▸ REQUIRED TASK: Write out everything in the entries below from the line containing "Click the Zrinski (NB) club crest" down to the line containing "[x=60, y=28]", including both of those lines. Leave the pictures out.

▸ MATERIAL TO PROCESS:
-=-=-

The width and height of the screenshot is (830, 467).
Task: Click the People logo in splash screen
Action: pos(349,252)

-=-=-

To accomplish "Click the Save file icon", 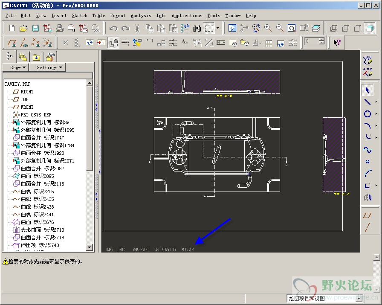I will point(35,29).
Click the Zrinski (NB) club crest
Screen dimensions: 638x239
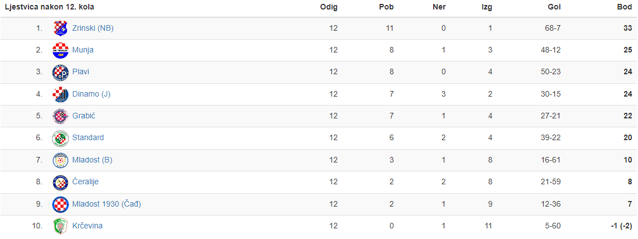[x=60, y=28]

-=-=-

▸ EXPECTED ANSWER:
Click the Zrinski (NB) club crest
Screen dimensions: 638x239
[x=60, y=28]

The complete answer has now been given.